第 2907 号2004.10.10
「 無題 」
酒井 登美子(ペンネーム)
「お昼をご一緒に」と近所に住む友人から声がかかって、その嬉しい申し出に早速お訪ねしました。その頃の私は、主人の長期出張や子供の反抗期等が重なって気持ちの晴れない毎日が続いていました。

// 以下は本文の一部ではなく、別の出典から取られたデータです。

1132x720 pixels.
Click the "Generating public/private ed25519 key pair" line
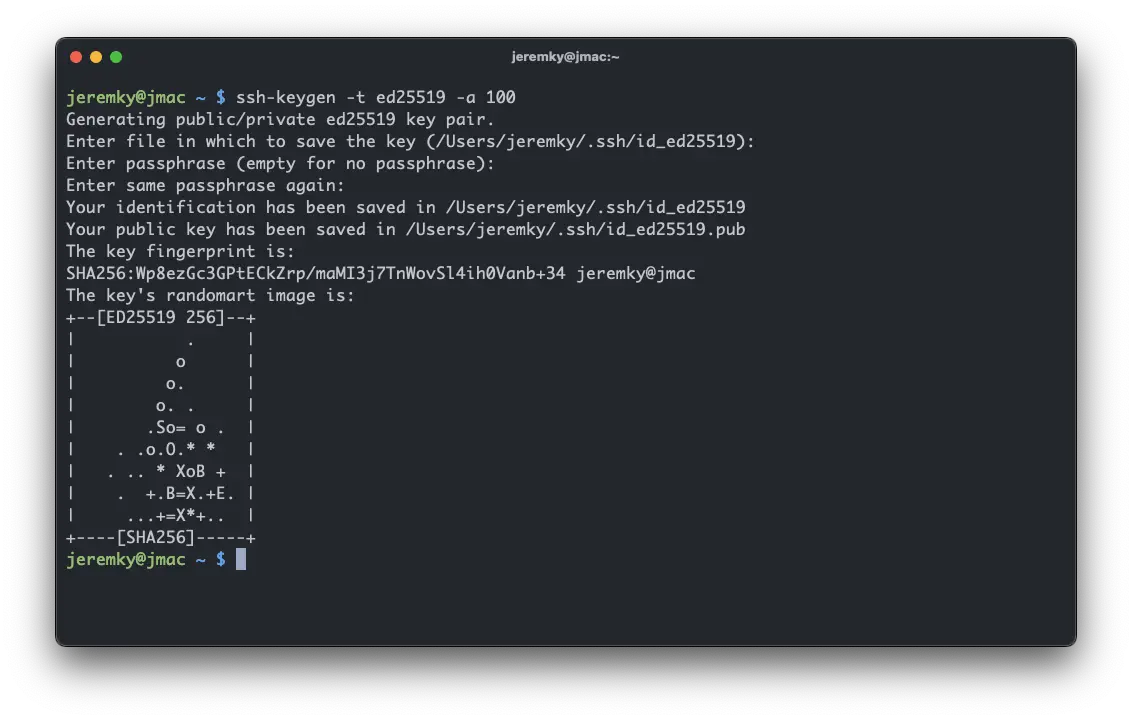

笑顔で迎えられた友人宅の居間には、黒塗りの座卓とかすり模様の座布団がお客を待っているかのように置かれていました。日のにおいに木犀の香りが混ざって、やわらかい風が部屋の隅々にまで入って来ます。久しぶりに心がゆったりとしました。すすめられるままに席に着くと、目の前に出来たての栗ご飯。友達がていねいに皮むきした跡がすがすがしい大粒の栗。ご飯は塩加減も良く栗の甘さをふっくらとひき立てます。「田舎から届いたので、おばあちゃんと昨夜のうちに皮むきしたの」。やがて湯気の立ちのぼる朱色のおわんが差し出されました。上に三ッ葉がこんもりとしたかきたま汁です。葛がかかった汁は
夏の疲れを押し出してくれるようでフーフー言っていただきました。
小皿には、ほど良く漬かったきゅうり。はし休めにぴったりです。
おばあちゃんこと、ご主人のお母様は食後のお茶をいただいている時、顔をのぞかせました。子供の話になった時、「ちょっと、お手を拝見」と言って私の左手を御自分の両手に包むように取られてじっと見つめていらっしゃいました。そして「大丈夫、お宅のお子はみないい子、立派になりなさいますよ」と言ってくださったのです。その言葉を聞いて心がスッと軽くなりました。
それからは子供の亊で不安になると、あの「大丈夫」の言葉が心をよぎって、以前よりは一呼吸おいてから考えられるようになった気がします。温かなおもてなしに心が弾んで、思い出に残る秋の1日となりました。